Goats like leafy stuff. When they browse they eat the leaves or the bark not the stems.

Your grass clippings will be fine if you can get them to dry. I'd recommend ditching the bagger and getting a sweeper and sweeping them after they have lain for a day or so.


----------



## forphase1 (Aug 5, 2010)

Thanks for the advice. I kinda thought it would work, but I wasn't sure. What I plan on doing is bagging as I go, and dumping it when needed onto a trailer that I've got, and leave the trailer in the sun, and turn the clippings frequently, and once dry stuff the grass into some burlap sacks and store until winter time. I don't the land for hay at the moment, but I've got tons of grass clippings.


----------



## Pony (Jan 6, 2003)

My goats must be weirdos. They love woody weeds. They love leafy weeds. They love weeds with flowers.
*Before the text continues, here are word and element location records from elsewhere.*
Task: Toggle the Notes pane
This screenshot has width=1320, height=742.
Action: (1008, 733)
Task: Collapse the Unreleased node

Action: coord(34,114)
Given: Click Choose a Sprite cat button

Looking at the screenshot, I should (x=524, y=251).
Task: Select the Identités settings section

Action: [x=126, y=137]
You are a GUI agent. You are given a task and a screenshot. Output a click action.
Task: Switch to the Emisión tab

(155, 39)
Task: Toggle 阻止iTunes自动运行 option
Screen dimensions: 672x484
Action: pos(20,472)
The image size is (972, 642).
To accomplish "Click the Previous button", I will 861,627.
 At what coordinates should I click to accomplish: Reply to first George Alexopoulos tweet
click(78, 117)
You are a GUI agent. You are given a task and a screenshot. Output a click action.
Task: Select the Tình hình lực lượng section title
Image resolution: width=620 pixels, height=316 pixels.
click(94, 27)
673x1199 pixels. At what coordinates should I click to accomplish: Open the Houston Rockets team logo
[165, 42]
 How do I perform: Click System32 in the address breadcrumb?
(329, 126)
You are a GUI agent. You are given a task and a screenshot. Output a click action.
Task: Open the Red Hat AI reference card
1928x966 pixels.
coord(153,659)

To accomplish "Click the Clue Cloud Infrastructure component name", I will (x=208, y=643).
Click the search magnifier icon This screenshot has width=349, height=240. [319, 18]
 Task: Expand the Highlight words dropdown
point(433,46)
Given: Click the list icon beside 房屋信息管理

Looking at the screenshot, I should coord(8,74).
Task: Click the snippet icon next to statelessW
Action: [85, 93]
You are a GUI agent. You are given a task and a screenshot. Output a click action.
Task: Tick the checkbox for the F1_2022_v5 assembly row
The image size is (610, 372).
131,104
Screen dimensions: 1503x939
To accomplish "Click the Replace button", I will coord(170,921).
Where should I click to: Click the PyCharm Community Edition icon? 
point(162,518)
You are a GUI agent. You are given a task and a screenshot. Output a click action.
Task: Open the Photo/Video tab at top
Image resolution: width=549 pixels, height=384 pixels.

My goats are equal opportunity weed eaters. LOL!

Ahem. Back to the subject at hand. I was under the impression that if they hay were cut too short, the goats might choke on it. Now that I know better, I think I'll hook up the bagger and make sure those clippings don't go to waste.


----------



## sammyd (Mar 11, 2007)

I still say you would be better off letting the grass lie till it's dry. That's how real hay is made.
With the big clumps you stand a real risk of creating a stinking moldy mess that will disappoint you and kill goats.
Grass heats when it is moist it will heat all day and all night. Unless you are prepared to turn it 24/7 till it reaches approx 15% moisture leave the bagger out of the equation...seriously.


----------



## motdaugrnds (Jul 3, 2002)

If I were you I would first know what type of grass you are talking about. (When I was purchasing our grass seeds, the store owner told me of one type I should not buy because it might harm the goats he knew I let roam over our acreage. I don't remember what type it was; but it certainly gave me food for thought.) Also, if you treat your lawn with cemicals, you might want to make sure what you are doing will not harm goats either.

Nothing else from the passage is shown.